Question

How many liters of O2 at STP will react with 8.7 grams of C2H4 to form CO2 and H2O? C2H4 + 3 O2 -------> 2 CO2 + 2 H2O

Answer 1

Answer:

6.944 liters of O₂ at STP will react with 8.7 grams of C₂H₄ to form CO₂ and H₂O.

Explanation:

The balanced reaction is:

C₂H₄ + 3 O₂ ⇒ 2 CO₂ + 2 H₂O

Being the molar mass of the elements:

• C: 12 g/mole
• H: 1 g/mole

Then the molar mass of compound C₂H₄ is:

C₂H₄= 2*12 g/mole + 4*1 g/mole= 28 g/mole

By stoichiometry of the reaction (that is, the relationship between the amount of reagents and products in a chemical reaction), 1 mole of C₂H₄ acts.
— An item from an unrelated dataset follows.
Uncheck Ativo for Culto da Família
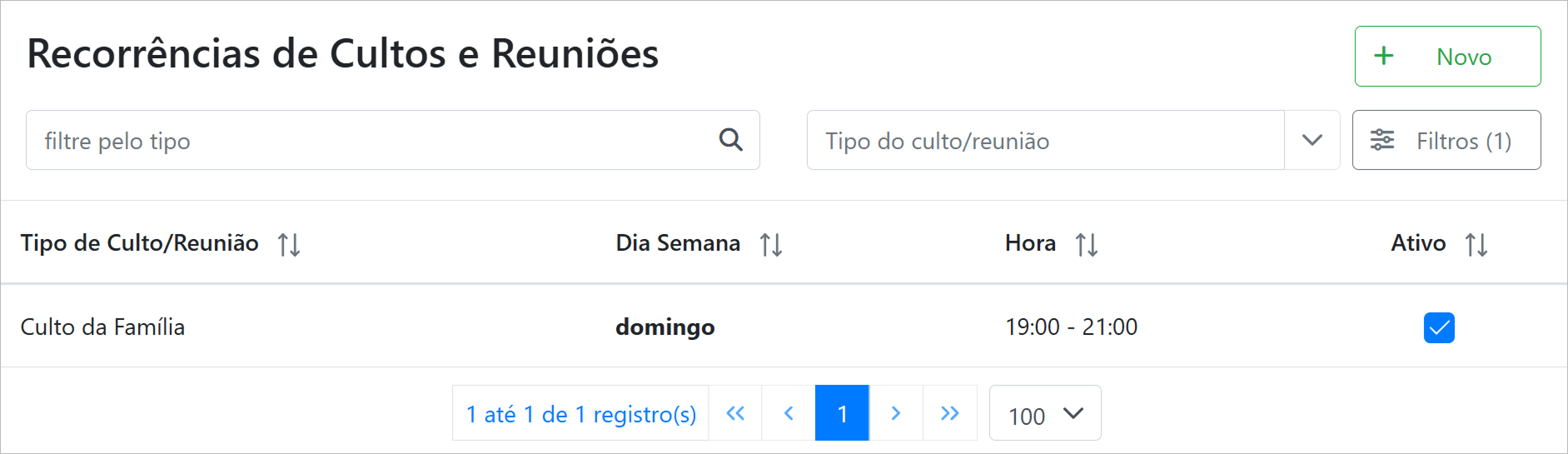The height and width of the screenshot is (454, 1568). (x=1439, y=327)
Then, being the mass of a mole of a substance, which can be an element or a compound, 1 mole of C₂H₄ is 28 g, which is the amount of mass that reacts in this case.

Then be able to apply the following rule of three: if by stoichiometry 28 grams of C₂H₄ react with 3 moles of O₂, 8.7 grams of C₂H₄ with how many moles of O₂ do they react?

$moles of O_{2} =\frac{8.7 grams ofC_{2} H_{4}*3 moles of O_{2} }{28grams ofC_{2} H_{4}}$

moles of O₂= 0.31  

The STP conditions refer to the standard temperature and pressure. Pressure values at 1 atmosphere and temperature at 0 ° C are used and are reference values for gases. And in these conditions 1 mole of any gas occupies an approximate volume of 22.4 liters.

Then we can apply the following rule of three: if by definition of STP 1 mole occupies 22.4 L, 0.31 moles how much volume will it occupy?

$volume=\frac{0.31 moles*22.4 L}{1 mole}$

volume= 6.944 L

6.944 liters of O₂ at STP will react with 8.7 grams of C₂H₄ to form CO₂ and H₂O.